Unemployment numbers continue to encourage economists while the U.S. trade deficit in December increased to its highest level since 2012. The percentage jump was the biggest increase since July 2009 and drastically reduce the estimated gross domestic product of the fourth quarter. However, the government’s monthly report is expected to show that an additional 234,000 nonfarm jobs were added in January 2015, creating the “longest stretch of job gains above 200,000 since 1994.” Economists suggest that the strengthening labor market combined with lower gasoline prices will continue to bolster consumer spending and increase economic growth.
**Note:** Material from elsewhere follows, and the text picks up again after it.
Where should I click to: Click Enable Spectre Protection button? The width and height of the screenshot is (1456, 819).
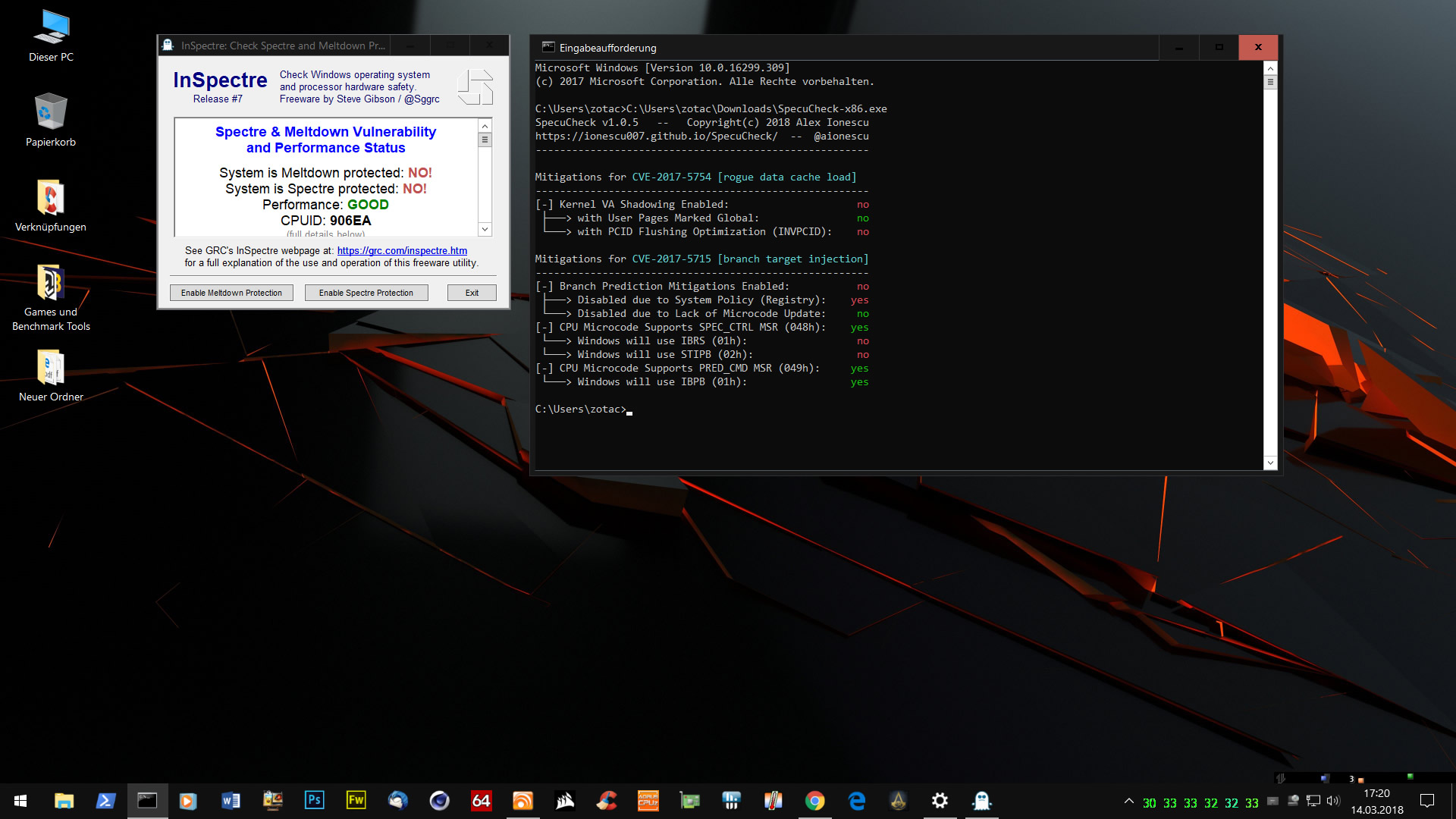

According to Politico, the Pacific Maritime Association (PMA) has offered to increase compensation to workers, maintain health care benefits, and increase the maximum pension benefit for members of the International Longshore and Warehouse Union (ILWU). The PMA and the union have been in stagnant negotiations for the past nine months. Although the union has not yet accepted the offer, it has said that it is “extremely close” to finalizing it. Due to the stalled contract negotiations, more than 20,000 ILWU members have been working at the West Coast ports without a contract since June 2014.

Politico also reports that a rival to the UAW Volkswagen plant in Chattanooga, Tennessee, has declared sufficient membership to participate in a “community engagement” policy. The rival, the American Council of Employees (ACE), hopes the policy will give workers more of a role in shaping plant management. ACE’s claim that it has the support of at least 15% of plant workers is currently being confirmed by Volkswagen. Despite this, UAW 42 has already certified its membership to participate in the policy and has the support of at least 45% of plant workers. If ACE is certified, two different labor groups would meet with management in the same plant.